• _PROBLEM DESCRIPTION_
Output all of the records exactly as written.

[DATA PROVIDED Boundary: Start]

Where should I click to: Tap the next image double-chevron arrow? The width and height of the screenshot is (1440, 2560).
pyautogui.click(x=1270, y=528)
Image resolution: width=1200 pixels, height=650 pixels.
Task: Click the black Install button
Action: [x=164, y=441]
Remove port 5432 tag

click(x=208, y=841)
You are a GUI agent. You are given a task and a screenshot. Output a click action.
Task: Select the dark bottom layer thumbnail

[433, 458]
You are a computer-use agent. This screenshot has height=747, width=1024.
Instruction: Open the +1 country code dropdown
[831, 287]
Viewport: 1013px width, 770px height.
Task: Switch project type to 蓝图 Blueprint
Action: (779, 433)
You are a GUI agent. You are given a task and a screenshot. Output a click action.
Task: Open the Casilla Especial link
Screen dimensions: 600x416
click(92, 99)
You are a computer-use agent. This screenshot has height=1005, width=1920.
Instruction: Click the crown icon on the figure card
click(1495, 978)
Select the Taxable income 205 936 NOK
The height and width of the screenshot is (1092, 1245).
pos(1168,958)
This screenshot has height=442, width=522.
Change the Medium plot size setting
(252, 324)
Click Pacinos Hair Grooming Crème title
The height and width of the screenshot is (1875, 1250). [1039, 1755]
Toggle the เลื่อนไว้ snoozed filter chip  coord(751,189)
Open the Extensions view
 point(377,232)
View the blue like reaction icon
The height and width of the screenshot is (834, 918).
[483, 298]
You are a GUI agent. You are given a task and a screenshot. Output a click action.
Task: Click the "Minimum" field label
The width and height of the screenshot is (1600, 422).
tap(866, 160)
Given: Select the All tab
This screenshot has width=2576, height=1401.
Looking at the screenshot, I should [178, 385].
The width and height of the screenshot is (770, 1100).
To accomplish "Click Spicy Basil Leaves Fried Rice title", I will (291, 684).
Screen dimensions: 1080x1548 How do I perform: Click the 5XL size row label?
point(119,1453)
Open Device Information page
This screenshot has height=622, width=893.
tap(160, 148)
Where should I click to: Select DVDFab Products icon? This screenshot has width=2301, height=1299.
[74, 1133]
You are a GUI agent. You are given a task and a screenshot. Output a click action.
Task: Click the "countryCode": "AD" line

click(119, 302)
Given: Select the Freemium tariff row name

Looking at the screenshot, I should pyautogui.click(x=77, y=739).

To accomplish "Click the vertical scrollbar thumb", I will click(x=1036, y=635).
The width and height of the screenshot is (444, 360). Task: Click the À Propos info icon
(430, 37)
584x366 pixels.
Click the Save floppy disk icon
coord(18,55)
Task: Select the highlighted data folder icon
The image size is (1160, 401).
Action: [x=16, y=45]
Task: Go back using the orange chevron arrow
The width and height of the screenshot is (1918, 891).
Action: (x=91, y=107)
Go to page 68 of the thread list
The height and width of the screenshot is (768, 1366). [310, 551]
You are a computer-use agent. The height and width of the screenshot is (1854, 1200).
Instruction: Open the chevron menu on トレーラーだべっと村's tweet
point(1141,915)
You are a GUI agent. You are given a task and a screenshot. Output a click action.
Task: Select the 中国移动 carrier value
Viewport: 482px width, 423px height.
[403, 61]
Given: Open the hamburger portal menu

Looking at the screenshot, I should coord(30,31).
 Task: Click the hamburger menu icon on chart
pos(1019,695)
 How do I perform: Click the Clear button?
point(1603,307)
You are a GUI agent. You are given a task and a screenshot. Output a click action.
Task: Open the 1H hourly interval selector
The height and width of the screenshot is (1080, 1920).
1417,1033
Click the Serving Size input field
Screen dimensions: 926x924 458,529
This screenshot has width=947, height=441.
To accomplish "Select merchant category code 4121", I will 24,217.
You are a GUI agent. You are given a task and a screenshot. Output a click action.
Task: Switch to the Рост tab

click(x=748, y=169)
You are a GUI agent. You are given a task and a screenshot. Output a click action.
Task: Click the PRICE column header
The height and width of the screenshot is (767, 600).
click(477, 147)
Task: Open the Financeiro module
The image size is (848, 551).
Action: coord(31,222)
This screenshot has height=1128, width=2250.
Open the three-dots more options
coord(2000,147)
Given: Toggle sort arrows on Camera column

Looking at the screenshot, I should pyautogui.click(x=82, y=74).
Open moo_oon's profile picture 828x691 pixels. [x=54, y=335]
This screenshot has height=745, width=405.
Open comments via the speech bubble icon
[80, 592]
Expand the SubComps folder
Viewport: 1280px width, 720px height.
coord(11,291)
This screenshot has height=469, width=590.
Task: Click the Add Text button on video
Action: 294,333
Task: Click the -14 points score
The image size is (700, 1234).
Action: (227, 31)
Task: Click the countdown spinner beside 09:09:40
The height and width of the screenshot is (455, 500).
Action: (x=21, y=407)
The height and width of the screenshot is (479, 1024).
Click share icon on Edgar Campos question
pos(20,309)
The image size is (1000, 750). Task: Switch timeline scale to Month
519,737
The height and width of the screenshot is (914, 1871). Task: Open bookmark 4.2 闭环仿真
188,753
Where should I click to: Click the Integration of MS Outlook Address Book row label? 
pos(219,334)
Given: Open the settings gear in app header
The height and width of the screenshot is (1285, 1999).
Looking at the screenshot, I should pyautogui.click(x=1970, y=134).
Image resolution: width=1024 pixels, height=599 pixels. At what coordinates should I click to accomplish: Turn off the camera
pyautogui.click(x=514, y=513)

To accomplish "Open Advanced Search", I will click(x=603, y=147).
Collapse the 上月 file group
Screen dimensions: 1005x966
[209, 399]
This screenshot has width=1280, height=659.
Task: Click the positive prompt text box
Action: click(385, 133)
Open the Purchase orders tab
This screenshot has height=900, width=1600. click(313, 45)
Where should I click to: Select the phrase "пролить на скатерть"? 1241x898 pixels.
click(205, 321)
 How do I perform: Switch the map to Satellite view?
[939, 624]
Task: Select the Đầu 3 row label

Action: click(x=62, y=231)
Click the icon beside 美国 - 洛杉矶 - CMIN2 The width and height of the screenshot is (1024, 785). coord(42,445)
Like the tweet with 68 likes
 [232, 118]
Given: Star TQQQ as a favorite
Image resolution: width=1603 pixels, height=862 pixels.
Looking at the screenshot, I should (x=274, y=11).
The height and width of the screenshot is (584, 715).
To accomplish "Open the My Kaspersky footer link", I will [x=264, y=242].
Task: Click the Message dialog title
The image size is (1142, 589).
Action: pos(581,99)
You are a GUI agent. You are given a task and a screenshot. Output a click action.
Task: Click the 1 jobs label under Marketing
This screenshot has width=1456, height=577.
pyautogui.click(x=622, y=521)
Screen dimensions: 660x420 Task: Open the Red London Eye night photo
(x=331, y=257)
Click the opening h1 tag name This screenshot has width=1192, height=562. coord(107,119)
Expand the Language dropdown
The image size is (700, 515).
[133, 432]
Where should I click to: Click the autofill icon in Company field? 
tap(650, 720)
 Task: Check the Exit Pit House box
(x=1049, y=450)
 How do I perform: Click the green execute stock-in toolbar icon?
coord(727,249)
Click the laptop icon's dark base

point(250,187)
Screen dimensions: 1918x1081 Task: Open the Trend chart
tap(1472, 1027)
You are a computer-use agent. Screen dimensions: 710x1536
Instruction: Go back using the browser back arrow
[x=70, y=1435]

[DATA PROVIDED Boundary: End]

• _ANSWER SECTION_
Where should I click to: Tap the next image double-chevron arrow? The width and height of the screenshot is (1440, 2560).
pyautogui.click(x=1270, y=528)
Image resolution: width=1200 pixels, height=650 pixels.
Task: Click the black Install button
Action: [x=164, y=441]
Remove port 5432 tag

click(x=208, y=841)
You are a GUI agent. You are given a task and a screenshot. Output a click action.
Task: Select the dark bottom layer thumbnail

[433, 458]
You are a computer-use agent. This screenshot has height=747, width=1024.
Instruction: Open the +1 country code dropdown
[831, 287]
Viewport: 1013px width, 770px height.
Task: Switch project type to 蓝图 Blueprint
Action: (779, 433)
You are a GUI agent. You are given a task and a screenshot. Output a click action.
Task: Open the Casilla Especial link
Screen dimensions: 600x416
click(92, 99)
You are a computer-use agent. This screenshot has height=1005, width=1920.
Instruction: Click the crown icon on the figure card
click(1495, 978)
Select the Taxable income 205 936 NOK
The height and width of the screenshot is (1092, 1245).
pos(1168,958)
This screenshot has height=442, width=522.
Change the Medium plot size setting
(252, 324)
Click Pacinos Hair Grooming Crème title
The height and width of the screenshot is (1875, 1250). [1039, 1755]
Toggle the เลื่อนไว้ snoozed filter chip  coord(751,189)
Open the Extensions view
 point(377,232)
View the blue like reaction icon
The height and width of the screenshot is (834, 918).
[483, 298]
You are a GUI agent. You are given a task and a screenshot. Output a click action.
Task: Click the "Minimum" field label
The width and height of the screenshot is (1600, 422).
tap(866, 160)
Given: Select the All tab
This screenshot has width=2576, height=1401.
Looking at the screenshot, I should [178, 385].
The width and height of the screenshot is (770, 1100).
To accomplish "Click Spicy Basil Leaves Fried Rice title", I will (291, 684).
Screen dimensions: 1080x1548 How do I perform: Click the 5XL size row label?
point(119,1453)
Open Device Information page
This screenshot has height=622, width=893.
tap(160, 148)
Where should I click to: Select DVDFab Products icon? This screenshot has width=2301, height=1299.
[74, 1133]
You are a GUI agent. You are given a task and a screenshot. Output a click action.
Task: Click the "countryCode": "AD" line

click(119, 302)
Given: Select the Freemium tariff row name

Looking at the screenshot, I should pyautogui.click(x=77, y=739).

To accomplish "Click the vertical scrollbar thumb", I will click(x=1036, y=635).
The width and height of the screenshot is (444, 360). Task: Click the À Propos info icon
(430, 37)
584x366 pixels.
Click the Save floppy disk icon
coord(18,55)
Task: Select the highlighted data folder icon
The image size is (1160, 401).
Action: [x=16, y=45]
Task: Go back using the orange chevron arrow
The width and height of the screenshot is (1918, 891).
Action: (x=91, y=107)
Go to page 68 of the thread list
The height and width of the screenshot is (768, 1366). [310, 551]
You are a computer-use agent. The height and width of the screenshot is (1854, 1200).
Instruction: Open the chevron menu on トレーラーだべっと村's tweet
point(1141,915)
You are a GUI agent. You are given a task and a screenshot. Output a click action.
Task: Select the 中国移动 carrier value
Viewport: 482px width, 423px height.
[403, 61]
Given: Open the hamburger portal menu

Looking at the screenshot, I should coord(30,31).
 Task: Click the hamburger menu icon on chart
pos(1019,695)
 How do I perform: Click the Clear button?
point(1603,307)
You are a GUI agent. You are given a task and a screenshot. Output a click action.
Task: Open the 1H hourly interval selector
The height and width of the screenshot is (1080, 1920).
1417,1033
Click the Serving Size input field
Screen dimensions: 926x924 458,529
This screenshot has width=947, height=441.
To accomplish "Select merchant category code 4121", I will 24,217.
You are a GUI agent. You are given a task and a screenshot. Output a click action.
Task: Switch to the Рост tab

click(x=748, y=169)
You are a GUI agent. You are given a task and a screenshot. Output a click action.
Task: Click the PRICE column header
The height and width of the screenshot is (767, 600).
click(477, 147)
Task: Open the Financeiro module
The image size is (848, 551).
Action: coord(31,222)
This screenshot has height=1128, width=2250.
Open the three-dots more options
coord(2000,147)
Given: Toggle sort arrows on Camera column

Looking at the screenshot, I should pyautogui.click(x=82, y=74).
Open moo_oon's profile picture 828x691 pixels. [x=54, y=335]
This screenshot has height=745, width=405.
Open comments via the speech bubble icon
[80, 592]
Expand the SubComps folder
Viewport: 1280px width, 720px height.
coord(11,291)
This screenshot has height=469, width=590.
Task: Click the Add Text button on video
Action: 294,333
Task: Click the -14 points score
The image size is (700, 1234).
Action: (227, 31)
Task: Click the countdown spinner beside 09:09:40
The height and width of the screenshot is (455, 500).
Action: (x=21, y=407)
The height and width of the screenshot is (479, 1024).
Click share icon on Edgar Campos question
pos(20,309)
The image size is (1000, 750). Task: Switch timeline scale to Month
519,737
The height and width of the screenshot is (914, 1871). Task: Open bookmark 4.2 闭环仿真
188,753
Where should I click to: Click the Integration of MS Outlook Address Book row label? 
pos(219,334)
Given: Open the settings gear in app header
The height and width of the screenshot is (1285, 1999).
Looking at the screenshot, I should pyautogui.click(x=1970, y=134).
Image resolution: width=1024 pixels, height=599 pixels. At what coordinates should I click to accomplish: Turn off the camera
pyautogui.click(x=514, y=513)

To accomplish "Open Advanced Search", I will click(x=603, y=147).
Collapse the 上月 file group
Screen dimensions: 1005x966
[209, 399]
This screenshot has width=1280, height=659.
Task: Click the positive prompt text box
Action: click(385, 133)
Open the Purchase orders tab
This screenshot has height=900, width=1600. click(313, 45)
Where should I click to: Select the phrase "пролить на скатерть"? 1241x898 pixels.
click(205, 321)
 How do I perform: Switch the map to Satellite view?
[939, 624]
Task: Select the Đầu 3 row label

Action: click(x=62, y=231)
Click the icon beside 美国 - 洛杉矶 - CMIN2 The width and height of the screenshot is (1024, 785). coord(42,445)
Like the tweet with 68 likes
 [232, 118]
Given: Star TQQQ as a favorite
Image resolution: width=1603 pixels, height=862 pixels.
Looking at the screenshot, I should (x=274, y=11).
The height and width of the screenshot is (584, 715).
To accomplish "Open the My Kaspersky footer link", I will [x=264, y=242].
Task: Click the Message dialog title
The image size is (1142, 589).
Action: pos(581,99)
You are a GUI agent. You are given a task and a screenshot. Output a click action.
Task: Click the 1 jobs label under Marketing
This screenshot has width=1456, height=577.
pyautogui.click(x=622, y=521)
Screen dimensions: 660x420 Task: Open the Red London Eye night photo
(x=331, y=257)
Click the opening h1 tag name This screenshot has width=1192, height=562. coord(107,119)
Expand the Language dropdown
The image size is (700, 515).
[133, 432]
Where should I click to: Click the autofill icon in Company field? 
tap(650, 720)
 Task: Check the Exit Pit House box
(x=1049, y=450)
 How do I perform: Click the green execute stock-in toolbar icon?
coord(727,249)
Click the laptop icon's dark base

point(250,187)
Screen dimensions: 1918x1081 Task: Open the Trend chart
tap(1472, 1027)
You are a computer-use agent. Screen dimensions: 710x1536
Instruction: Go back using the browser back arrow
[x=70, y=1435]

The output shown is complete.